The current “official” DNA code of the human species, which was published as the Human Genome Project in 2001, has since been used as the reference against which all other genetic sequences have been compared.
But the genome was largely based on an anonymous American man of white European descent, creating a bias that’s likely to exclude people with other ancestries from genetic advances.
Now, in a major scientific undertaking, a consortium of scientists has produced a more representative genetic manual, called a “pan-genome”, that was based on samples taken from 47 diverse individuals.
“This is big science at its best,” said Dr Karen Miga at the University of California, Santa Cruz.
“The original Human Genome Project was a landmark achievement,” Dr Miga added.
“It was profound in how it transformed scientific discovery and launched a powerful era in genetic medicine.

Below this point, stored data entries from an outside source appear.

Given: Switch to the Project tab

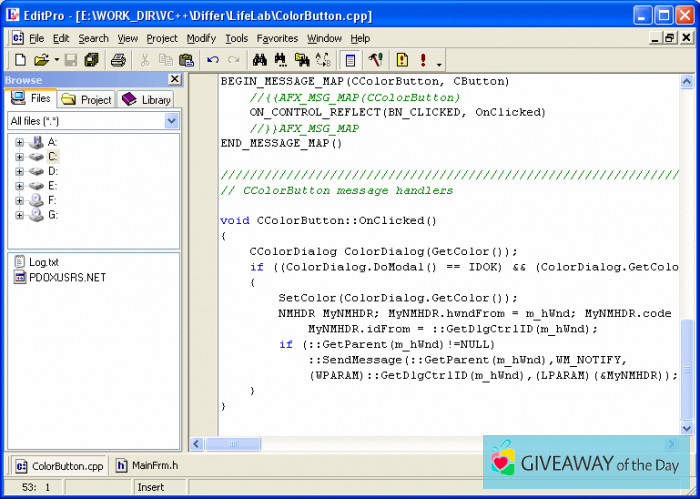Looking at the screenshot, I should point(87,99).
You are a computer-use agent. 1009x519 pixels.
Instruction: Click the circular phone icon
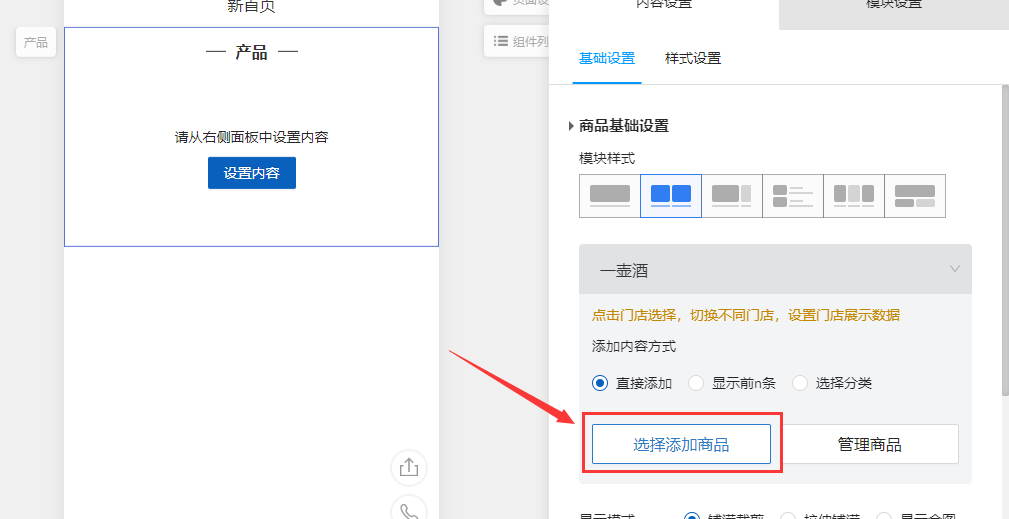tap(408, 510)
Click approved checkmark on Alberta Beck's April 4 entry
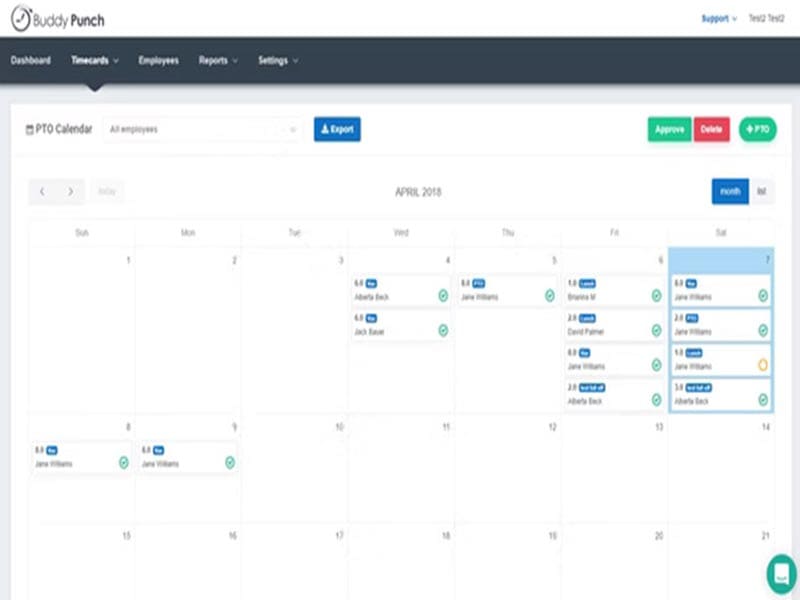The image size is (800, 600). (442, 296)
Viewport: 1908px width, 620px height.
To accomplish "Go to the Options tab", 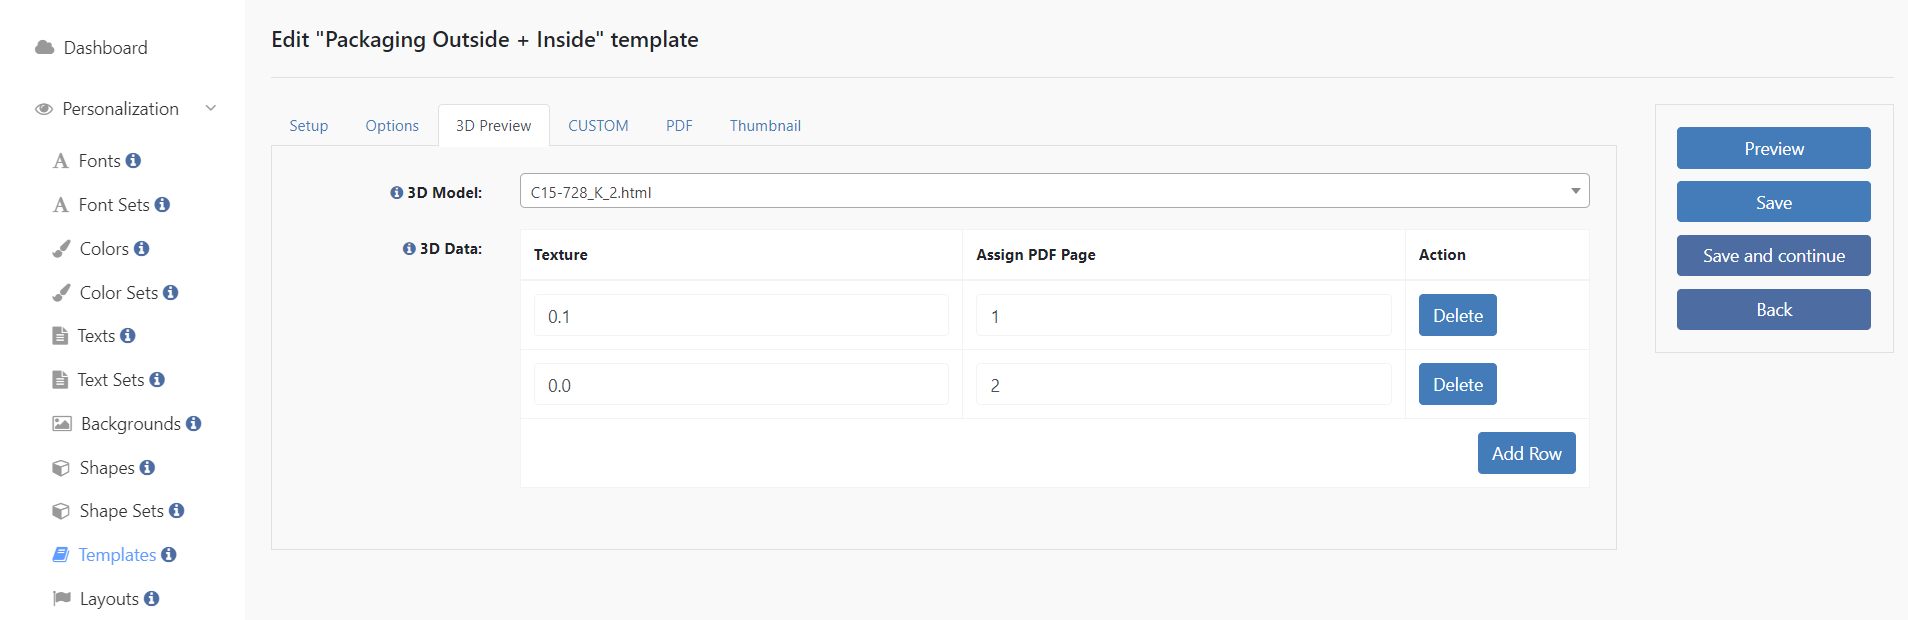I will pos(392,125).
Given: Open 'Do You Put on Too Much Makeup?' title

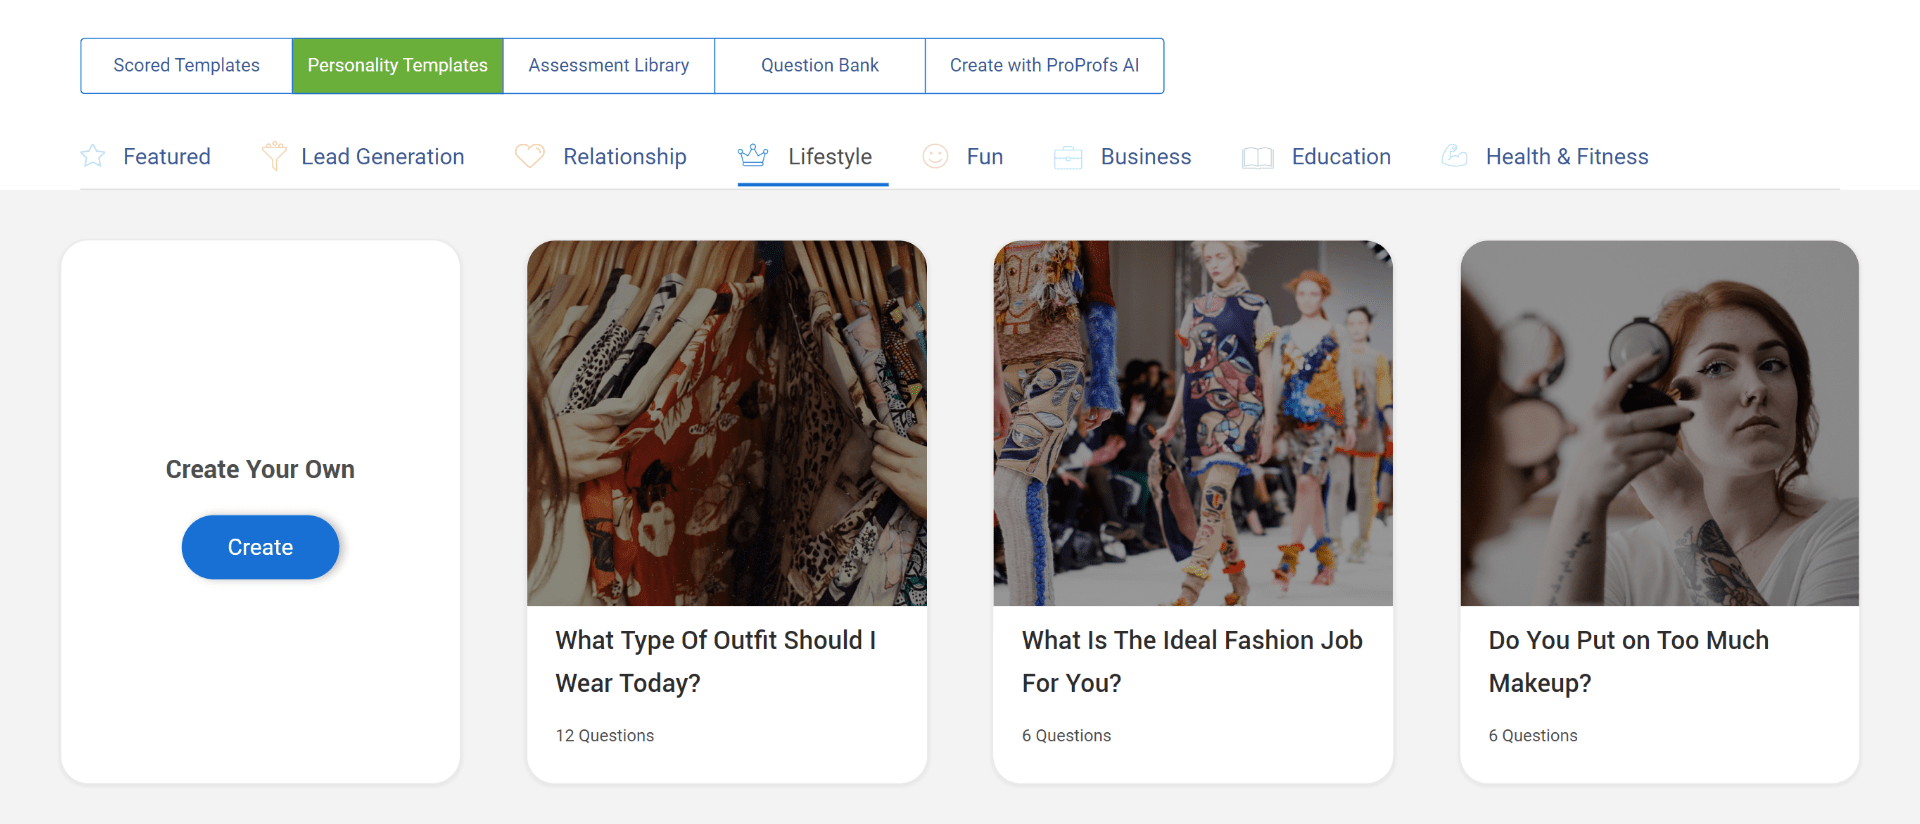Looking at the screenshot, I should click(1628, 661).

“But we now understand that having just one map of a single human genome cannot adequately represent all of humanity.”
Around 99.9% of the three billion letters in our genetic code are common to all humans, binding us together as a species.
But 0.1% contains variations that reflect our individual ancestry.
Analysis of the 47 samples by scientists in the Human Pangenome Reference Consortium found 119 million new variations in the genetic code and 1,115 repeated sections of DNA that contain genes.
The findings were published in the journal Nature.
Professor Evan Eichler, of the University of Washington, said: “We are finding more variation than we anticipated.
“There were hints of this before, but we did not have the right ‘microscope’ to see this.
“Now we can see this variation for the first time – and it is amazing.”